━━━ Provided records ━━━

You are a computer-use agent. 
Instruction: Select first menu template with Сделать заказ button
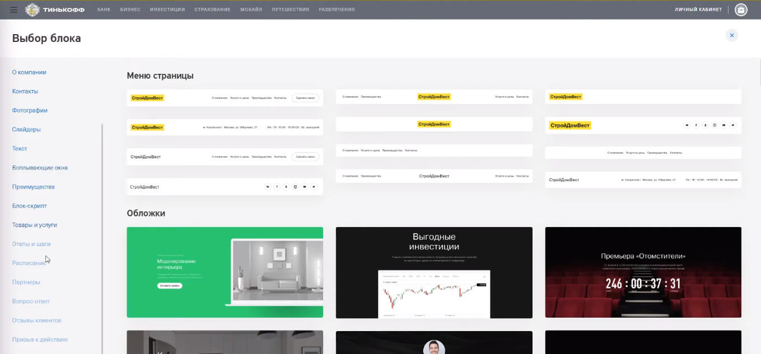pyautogui.click(x=225, y=98)
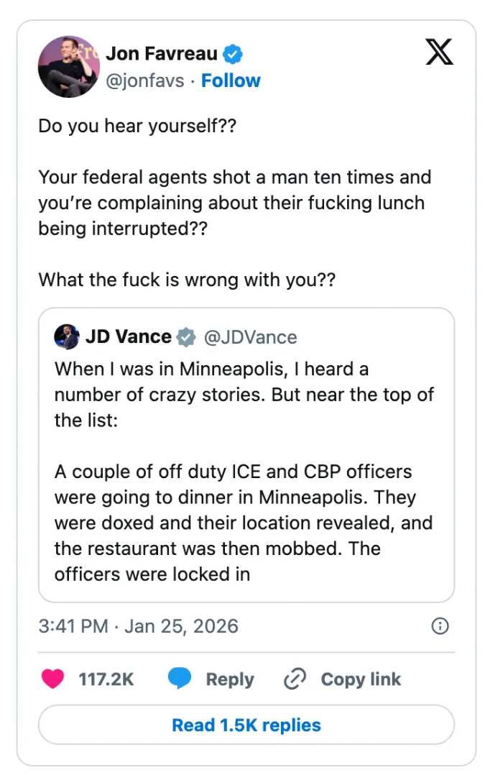Open replies by clicking Read 1.5K replies
The image size is (503, 775).
(x=246, y=725)
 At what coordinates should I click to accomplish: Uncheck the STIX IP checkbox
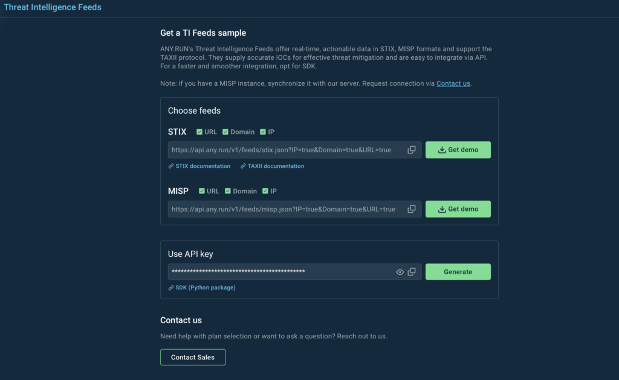263,132
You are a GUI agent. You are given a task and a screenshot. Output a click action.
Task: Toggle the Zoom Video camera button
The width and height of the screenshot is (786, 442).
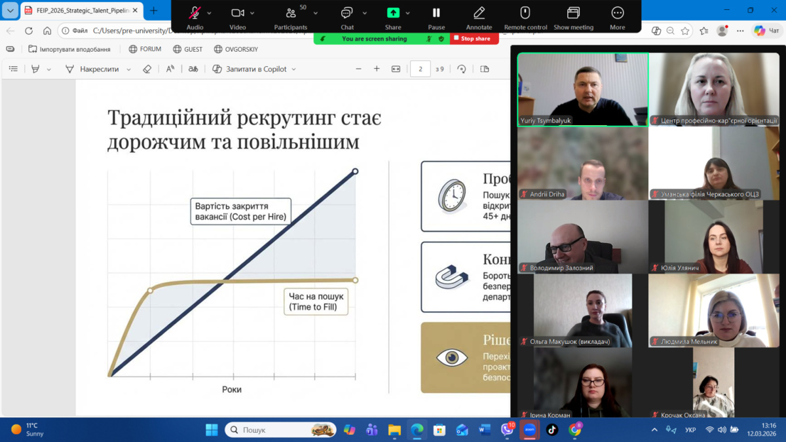[x=237, y=14]
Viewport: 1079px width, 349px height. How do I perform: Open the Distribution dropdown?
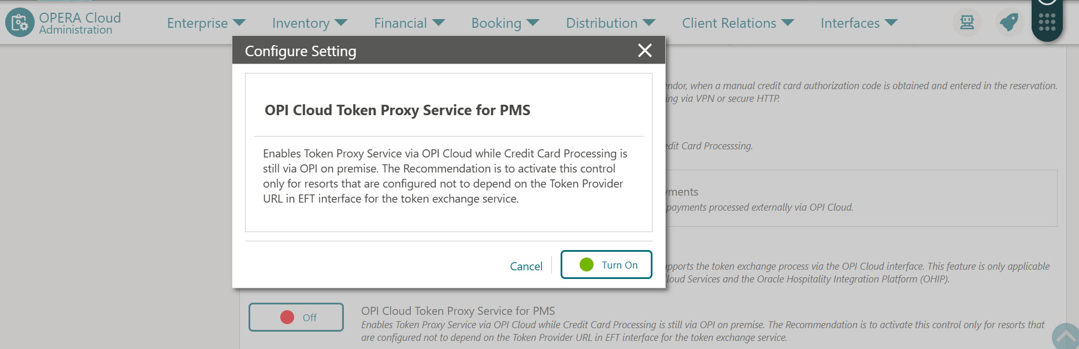[x=610, y=23]
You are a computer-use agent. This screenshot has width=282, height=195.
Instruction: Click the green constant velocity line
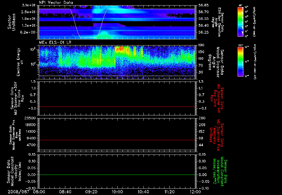click(117, 175)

━━━

• _Aim of the task_:
No picture should be included when the data are set down again exactly.

• _Result below_:
You are a computer-use agent. 
Instruction: Select first menu template with Сделать заказ button
pyautogui.click(x=225, y=98)
Open replies by clicking Read 1.5K replies
The image size is (503, 775).
(x=246, y=725)
 At what coordinates should I click to accomplish: Uncheck the STIX IP checkbox
263,132
You are a GUI agent. You are given a task and a screenshot. Output a click action.
Task: Toggle the Zoom Video camera button
The width and height of the screenshot is (786, 442).
[x=237, y=14]
Viewport: 1079px width, 349px height. How do I perform: Open the Distribution dropdown?
[x=610, y=23]
You are a computer-use agent. This screenshot has width=282, height=195.
Instruction: Click the green constant velocity line
click(117, 175)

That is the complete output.